HPX performance degrades with time since execution begins #1753

dmarce1 · 2015-09-17T16:04:41Z

In the runs where octotiger runs for a bit before crashing or locking up, I am noticing that the performance gets worse as time progresses.

Example: http://s7.postimg.org/5x1kah1wb/degrade.png

This seems to be the case for every run I have looked at, each with 100 or 128 processors on SuperMIC. There is no computational reason that should be happening - the number of floating point operations required for each time-step is nearly constant.

sithhell · 2015-09-22T11:05:38Z

How do I run the code with a different number of timesteps?

neutrino504 · 2015-09-22T15:14:17Z

The code executes forever until it crashes. Do you want to set a maximum number? The main loop is in main.cpp. Have you been able to execute it at all?

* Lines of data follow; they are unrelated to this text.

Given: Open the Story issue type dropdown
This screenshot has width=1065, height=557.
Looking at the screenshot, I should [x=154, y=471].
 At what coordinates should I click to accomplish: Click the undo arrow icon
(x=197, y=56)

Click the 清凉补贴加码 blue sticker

You can change the maximum refinement level with MAX_LEVEL in defs.hpp

sithhell · 2015-09-22T15:55:49Z

Am 22.09.2015 5:14 nachm. schrieb "Neutrino" notifications@github.com:

The code executes forever until it crashes. Do you want to set a maximum
number? The main loop is in main.cpp. Have you been able to execute it at
all? You can change the maximum refinement level with MAX_LEVEL in defs.hpp

Yes, im able to build and run the code. I was just wondering how you
obtained the numbers for the different time steps.

sithhell · 2015-09-24T19:29:00Z

@dmarce1, how do I get the output how long a single timestep took?

dmarce1 · 2015-09-24T22:33:21Z

There should be a line of output for every timestep showing

step number - current simulation time - simulation timestep size - wallclock time for timestep

These same numbers will be in "step.dat"

sithhell · 2015-09-29T11:01:21Z

I was able to succesfully run your code with #1772 now. There were bunch of problems in your code as well. I'll open a PR ASAP (see #1752 for more information). What you can see is that I can't reproduce your regression in the wallclock time of the timesteps:

However, plotting dt, gives a similar graph than what you showed:

dmarce1 · 2015-09-29T12:11:01Z

I think if you replot the wall clock time plot with the yrange set to something like [1.5:2.0] you'll get a similar picture to what I got.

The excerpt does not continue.